__Action item__
Each line from the line containing "This screenshot has height=370, width=450." through the last line of the entries is to be reproduced exactly as it stands.

=======

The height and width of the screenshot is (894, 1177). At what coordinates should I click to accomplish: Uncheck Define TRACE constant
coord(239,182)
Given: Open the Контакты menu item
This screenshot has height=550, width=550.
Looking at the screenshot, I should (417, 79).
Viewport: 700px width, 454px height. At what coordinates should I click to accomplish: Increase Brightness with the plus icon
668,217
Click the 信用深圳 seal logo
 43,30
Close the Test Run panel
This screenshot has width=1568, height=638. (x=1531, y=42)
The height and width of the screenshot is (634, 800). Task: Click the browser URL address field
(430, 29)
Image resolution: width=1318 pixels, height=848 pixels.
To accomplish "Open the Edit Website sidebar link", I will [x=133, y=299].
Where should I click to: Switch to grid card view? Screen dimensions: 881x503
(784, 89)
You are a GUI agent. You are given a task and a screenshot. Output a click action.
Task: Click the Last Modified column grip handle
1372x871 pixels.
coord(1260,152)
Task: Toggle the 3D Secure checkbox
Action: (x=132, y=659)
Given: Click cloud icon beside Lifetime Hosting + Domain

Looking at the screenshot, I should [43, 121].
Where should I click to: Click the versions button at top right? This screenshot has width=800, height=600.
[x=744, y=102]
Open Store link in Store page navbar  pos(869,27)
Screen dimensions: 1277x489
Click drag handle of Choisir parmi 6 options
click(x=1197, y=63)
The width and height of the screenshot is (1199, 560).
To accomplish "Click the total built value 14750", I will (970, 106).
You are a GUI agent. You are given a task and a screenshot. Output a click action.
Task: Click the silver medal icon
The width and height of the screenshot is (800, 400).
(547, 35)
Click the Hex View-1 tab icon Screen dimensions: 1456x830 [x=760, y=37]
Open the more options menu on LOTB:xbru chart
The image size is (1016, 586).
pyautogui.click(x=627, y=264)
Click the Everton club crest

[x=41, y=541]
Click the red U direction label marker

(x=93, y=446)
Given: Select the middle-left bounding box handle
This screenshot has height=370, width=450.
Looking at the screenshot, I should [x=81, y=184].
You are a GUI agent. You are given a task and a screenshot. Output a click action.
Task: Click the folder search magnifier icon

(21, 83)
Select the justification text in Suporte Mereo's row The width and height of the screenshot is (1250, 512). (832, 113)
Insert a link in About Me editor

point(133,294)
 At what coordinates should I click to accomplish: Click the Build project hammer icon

=======

__Problem solution__
This screenshot has height=370, width=450.
Looking at the screenshot, I should [x=81, y=184].
You are a GUI agent. You are given a task and a screenshot. Output a click action.
Task: Click the folder search magnifier icon

(21, 83)
Select the justification text in Suporte Mereo's row The width and height of the screenshot is (1250, 512). (832, 113)
Insert a link in About Me editor

point(133,294)
 At what coordinates should I click to accomplish: Click the Build project hammer icon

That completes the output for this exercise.